And I thought I had it bad. The apex of Rory's yod, her Midheaven (which, don't forget, sits right on Chi's DC) has all of five squares--the red lines connecting it to things in the chart. To be fair, she does have some blue lines (helpful aspects), too, but let's look at these five squares. Do they tell us anything about how this yod--Rory's need to control due to childhood trauma adversely affecting her marriage--came about?
1.) If you look closely, you will see red lines from the Midheaven to two little symbols, one of which looks a little like Leo right side up, and the other looks like Leo upside down. These are the Nodes of the Moon. The right-side-up symbol is the North Node and the upside-down one is the South Node. Without going into what these nodes actually are in the sky, let it suffice it to say that your South Node represents what's already familiar to you. You've already experienced it in this life, or, if you believe in such things, in your previous life. Your North Node is a new and unfamiliar skill you mean to master in this life.
So we'd need to look up what the North and South Node in Houses 6 and 12 mean. I've already told you the north one-- better functioning in daily life in some respect. Why is this necessary? Let's ask the South Node!
Pisces is ruled by Neptune, and we've talked a lot about the bad aspects of Neptune already. Neptune is very creative, but it's also letting us know someone may be dreaming impossible dreams of womblike fusion with another person, a higher power, or perhaps drugs or alcohol, probably because of childhood trauma making us long for the perfect maternal embrace, love, and care we didn't get to have when we were so little we really needed it. Seems like this axis is sort of telling Rory to wake up and get practical about what she's really doing with this wish for a perfect parent rather than another adult peer in relationship. Basically, the individual needs to concentrate less on her dreamy inner world and more on building harmonious relations outside of her inner world.
Her Midheaven is square both of these, indicating a drag of some sort. I would say here that the childhood wounding and longing for fusion with a divine surrogate parent is putting a drag on her marriage--oh, look! A repeating theme! When we see those in a chart, look out--especially when they're talking about trouble. And … could it be? Her marriage is putting some kind of drag on her ability to do better with this? Could be because codependent Chi can't stand up for himself; a healthier person wouldn't stand for the way she treats him and would have insisted on better behavior long before now. Things always go her way. All she has to do is snarl, or talk badly about Chi to other people, and he's cowed right back into submission again.

************

WHAT TO WORK ON
Extend the astrological reading of Rory's chart, picking up directly after its final sentence. The data below comes from an unrelated source.

Stored records
************

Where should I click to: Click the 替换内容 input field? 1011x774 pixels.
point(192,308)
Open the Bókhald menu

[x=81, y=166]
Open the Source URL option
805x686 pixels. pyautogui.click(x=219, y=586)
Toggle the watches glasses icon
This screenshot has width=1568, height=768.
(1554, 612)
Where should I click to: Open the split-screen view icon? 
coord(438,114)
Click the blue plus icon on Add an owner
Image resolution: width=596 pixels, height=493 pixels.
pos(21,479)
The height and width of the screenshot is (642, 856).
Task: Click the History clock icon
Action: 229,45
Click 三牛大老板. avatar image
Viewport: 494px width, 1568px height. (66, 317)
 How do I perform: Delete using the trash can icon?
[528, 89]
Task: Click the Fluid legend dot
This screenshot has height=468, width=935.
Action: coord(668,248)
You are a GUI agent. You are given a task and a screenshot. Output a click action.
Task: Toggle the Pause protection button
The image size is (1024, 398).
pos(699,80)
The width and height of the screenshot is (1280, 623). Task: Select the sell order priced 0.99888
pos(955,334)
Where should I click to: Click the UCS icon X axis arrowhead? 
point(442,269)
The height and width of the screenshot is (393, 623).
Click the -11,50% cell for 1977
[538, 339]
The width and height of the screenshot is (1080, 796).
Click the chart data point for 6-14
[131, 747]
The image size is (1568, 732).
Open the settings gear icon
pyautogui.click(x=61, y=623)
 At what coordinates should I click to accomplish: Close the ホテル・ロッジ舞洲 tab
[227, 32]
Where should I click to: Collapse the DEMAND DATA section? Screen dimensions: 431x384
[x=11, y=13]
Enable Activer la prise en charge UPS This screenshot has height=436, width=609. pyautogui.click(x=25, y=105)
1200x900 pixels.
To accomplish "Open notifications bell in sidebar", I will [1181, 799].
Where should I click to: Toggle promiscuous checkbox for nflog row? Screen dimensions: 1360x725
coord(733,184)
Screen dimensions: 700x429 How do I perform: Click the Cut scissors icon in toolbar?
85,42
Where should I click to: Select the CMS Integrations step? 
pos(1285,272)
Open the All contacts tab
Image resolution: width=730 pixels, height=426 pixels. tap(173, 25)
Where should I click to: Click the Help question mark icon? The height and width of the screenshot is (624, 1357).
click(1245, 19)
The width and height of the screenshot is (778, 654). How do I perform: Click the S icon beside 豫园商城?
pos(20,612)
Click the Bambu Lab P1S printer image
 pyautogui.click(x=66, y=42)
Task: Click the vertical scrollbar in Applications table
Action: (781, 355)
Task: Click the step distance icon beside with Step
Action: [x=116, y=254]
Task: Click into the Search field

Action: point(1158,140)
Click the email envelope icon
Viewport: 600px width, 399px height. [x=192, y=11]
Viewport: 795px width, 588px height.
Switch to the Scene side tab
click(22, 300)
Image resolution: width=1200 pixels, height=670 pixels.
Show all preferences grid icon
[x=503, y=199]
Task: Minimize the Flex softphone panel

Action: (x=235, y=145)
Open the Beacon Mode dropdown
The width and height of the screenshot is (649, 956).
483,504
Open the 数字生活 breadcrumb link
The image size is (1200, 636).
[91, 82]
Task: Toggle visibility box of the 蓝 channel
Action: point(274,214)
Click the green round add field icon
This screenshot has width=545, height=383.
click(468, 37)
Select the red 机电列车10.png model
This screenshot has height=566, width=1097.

************

OUTPUT OF THE TASK
Ugh. Not good. But all of this describes more the current state of affairs than how they came about, so I can't say these squares satisfy Proposition #4.
Hmm. Three squares to go.
Let's look at this Moon square. Gemini, House 12. A person with a House 12 Moon is said to be very sensitive and easily hurt, a person who keeps their emotions hidden away. (Anything in House 12 tends to be hidden from view, which is why my House 12 Venus tends to be associated with secret love affairs. Venus also rules artistic talent, which has been hidden away in my life and very hard for me to access.) This person may block awareness of her own feelings (which I see confirmed by everything I've read about the classic runner/chaser relationship.) The Twelfth House Moon is often associated with a parent who was hidden in some way, emotionally unavailable, or passed away early in the child's life. Mom especially may have been sick or narcissistic, so the child wasn't nurtured, had to nurture Mom, and feels needy. The child feels vulnerable and scared and locks emotions out of awareness so they aren't vulnerable.
Seems plausible that these factors in the background could drag down good functioning in a marriage, right? So this square to the tip of the yod does explain how the yod came to be.
There's a Mercury square there. Oh, my gosh. Mercury, the planet of communication, hidden away guess where? This tells us a person can't communicate or express their thoughts. Chi complained and complained about this. It's why he found me attractive. House 12 is often called the House of Self-Undoing. (You think?)
A House 12 Mercury person feels inferior mentally, and this is one of the reasons they can't communicate. As a child they may have been bullied and told to shut up often, to the point where they feared speaking up at all. Often this aspect is associated with having a lot of friends and helping other people feel comfortable talking, but the person can't talk themselves. The person spends a lot of time off by themselves, in their own little dream world.
Mars is also seen in House 12, in the sign of Cancer, squaring the Midheaven. Since Mars is associated with assertiveness, aggression, and sex, these things all become hidden in the 12. Astrologers write a lot of different things about Mars in House 12. Some of these repeat the theme of having been bullied as a child and being afraid to express oneself. A person would rather support others in their endeavors than stick their neck out and risk making a mistake. Some write that the person is afraid of showing anger; some write that the person suppresses anger and then has violent eruptions of temper in which they don't mean to hurt another person but often do. An almost psychic ability to read other people is frequently mentioned, with perhaps an interest in occult studies or some learning that takes place quietly alone.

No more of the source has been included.